We designed an app that would ensure that the information about cultural programming was available at a single aggregated source, ready to be used and shared.
We were a group of 6 UX researchers: Kyle Thomas, Quinn Kavaner, Vivian Zhang, Ankush Sood, Rebecca Ding. While the research was done as a team, the team split into pairs to do creative direction, low-fidelity prototyping, and testing. Kyle and I did prototyping. After the course concluded, I did the component design and high fidelity design based on the feedback we received on the low-fidelity prototype.
These were the key Insights from our mixed-methods research
36 survey participants. 12 interviews. Market data spanning pre- and post-pandemic attendance. All Three sources pointed to the same pain point.

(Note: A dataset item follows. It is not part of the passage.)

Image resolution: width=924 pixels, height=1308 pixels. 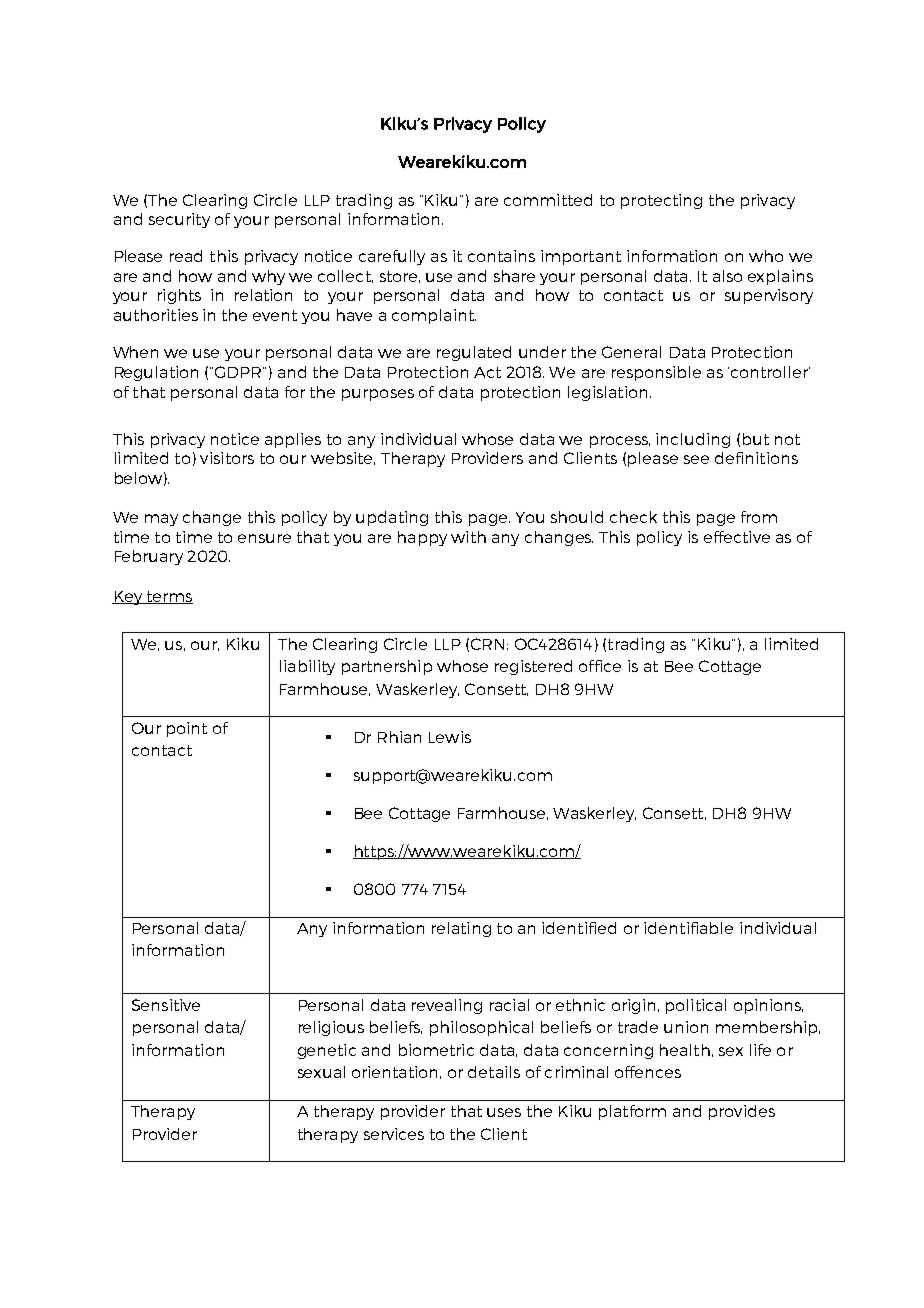 I want to click on uses, so click(x=504, y=1112).
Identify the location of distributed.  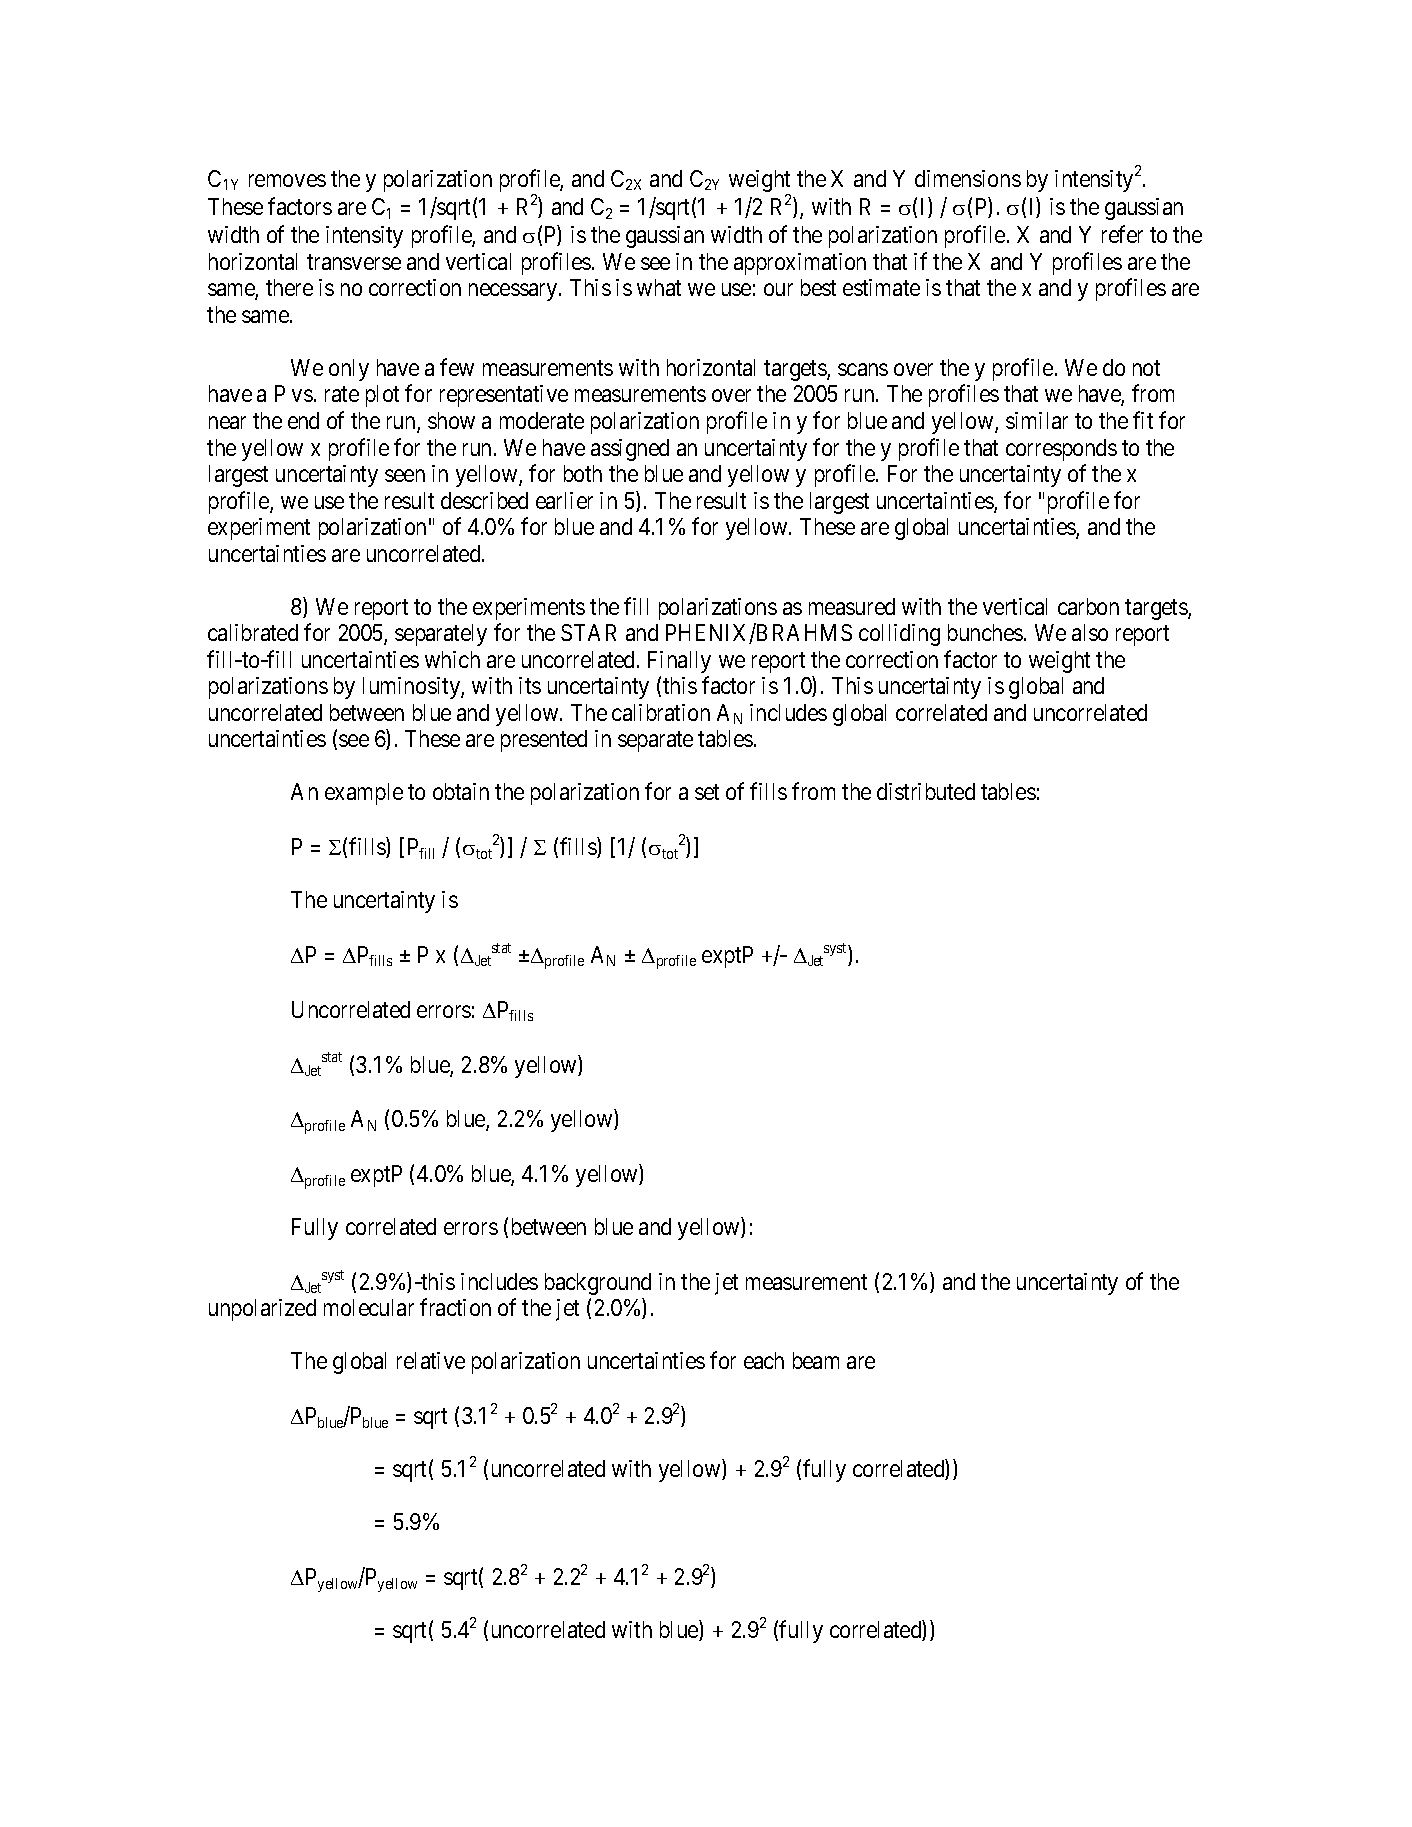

Discount programs already existed; people simply couldn't find them.
key Data Point: 24 respondents said they'd visit museums more often, if discount information were simply easier to find.
This is why we decided to design a one-spot app for GLAM ticket discounts and offers.
Based on our research, we designed a low-fidelity prototype that had a search-first information architecture, with a map feature that allowed users to find nearby events.
The Map tested well in low-fidelity. But, Museums don't share data in a way that would allow us to build the map feature, and feedback showed that building it would have been a distraction, adding visual clutter that didn't address the problem. The pivot to search-first was an IA decision that matched the product's technical constraints while directly serving what research confirmed users actually wanted.
The high-fidelity component system was built by myself individually after the course ended, using lo-fi feedback as the brief.
Design decisions made purely from user preference can be fragile. Decisions made purely from technical constraint can miss the point entirely. This project showed what it looks like when both validate each other.
Coming back to rebuild the UI after the course also told me something simpler: a prototype good enough to present isn't the same as work that's actually finished.
Many decisions we'd made when designing the Low fidelity version came apart when moving to high fidelity, which were also based on input I received from peers on how it would look like if potentially handed off and developed.